→ Document excerpt
******

Activists here with the Moratorium NOW! Coalition to Stop Foreclosures, Evictions & Utility Shutoffs have announced a demonstration for Feb. 27 in solidarity with the people of Greece, who are resisting austerity and economic strangulation at the behest of the banks and financial institutions.
The protest — called “Detroit Stands with Greece” — is timed to coincide with the start of severe cuts to the pensions of retirees who worked for the City of Detroit. The demonstration will demand: “From Detroit to Greece, stop attacks on the working class; cancel the debt; stop pension cuts, foreclosures and water shutoffs.”
The largest municipal bankruptcy in U.S. history concluded here last year, all for the benefit of the banks and to the detriment of Detroit workers, residents and social services. The city was devastated by the actions of banks and financial institutions, some of whom are also strangling Greece. Their usurious swindles caused mass home foreclosures and evictions, the exodus of almost one-quarter million residents in only a decade, the robbery of municipal retirees’ pensions and health care benefits, and the shutting off of water to more than 30,000 people last year. Now some 62,000 homes are facing tax foreclosures.
A Moratorium NOW! statement noted:
“Austerity in Greece has meant conditions much like those faced by Detroiters: A poverty rate of 44 percent, up from just 3 percent in 2009; a 27.7 percent unemployment rate; and 240,000 people with their utilities shut off.
“In response to these conditions, Syriza was elected to office in Greece on a promise to end the austerity imposed on the working class by the banks and the Troika (the European Commission, European Central Bank and International Monetary Fund). U.S. financial institutions have swindled huge profits off the backs of the people of Greece, Detroit and around the world.

******

→ Recorded data
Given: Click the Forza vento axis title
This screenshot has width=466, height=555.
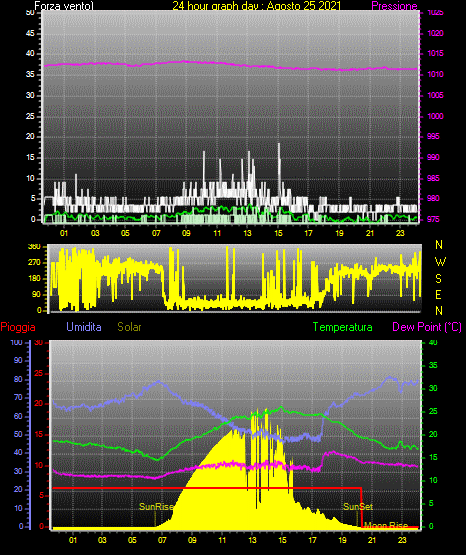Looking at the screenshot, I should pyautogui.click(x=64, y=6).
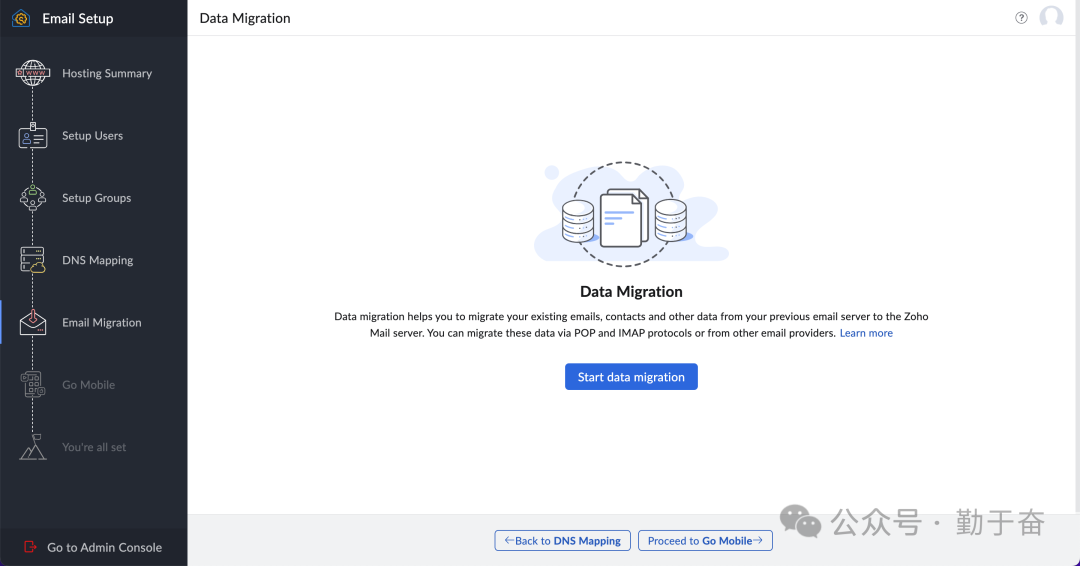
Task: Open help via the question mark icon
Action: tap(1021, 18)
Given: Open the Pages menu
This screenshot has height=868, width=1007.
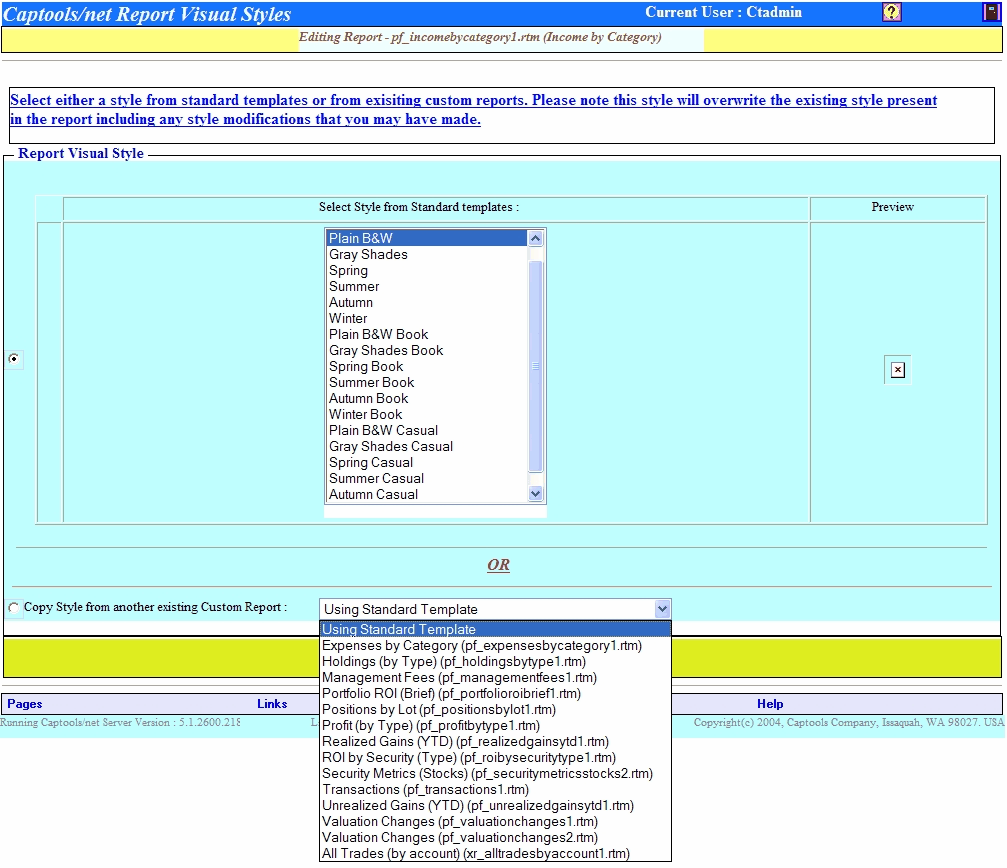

******

According to the article about the Detroit protest, how many homes are now facing tax foreclosures? Work only from the article about the Detroit protest.

Some 62,000 homes.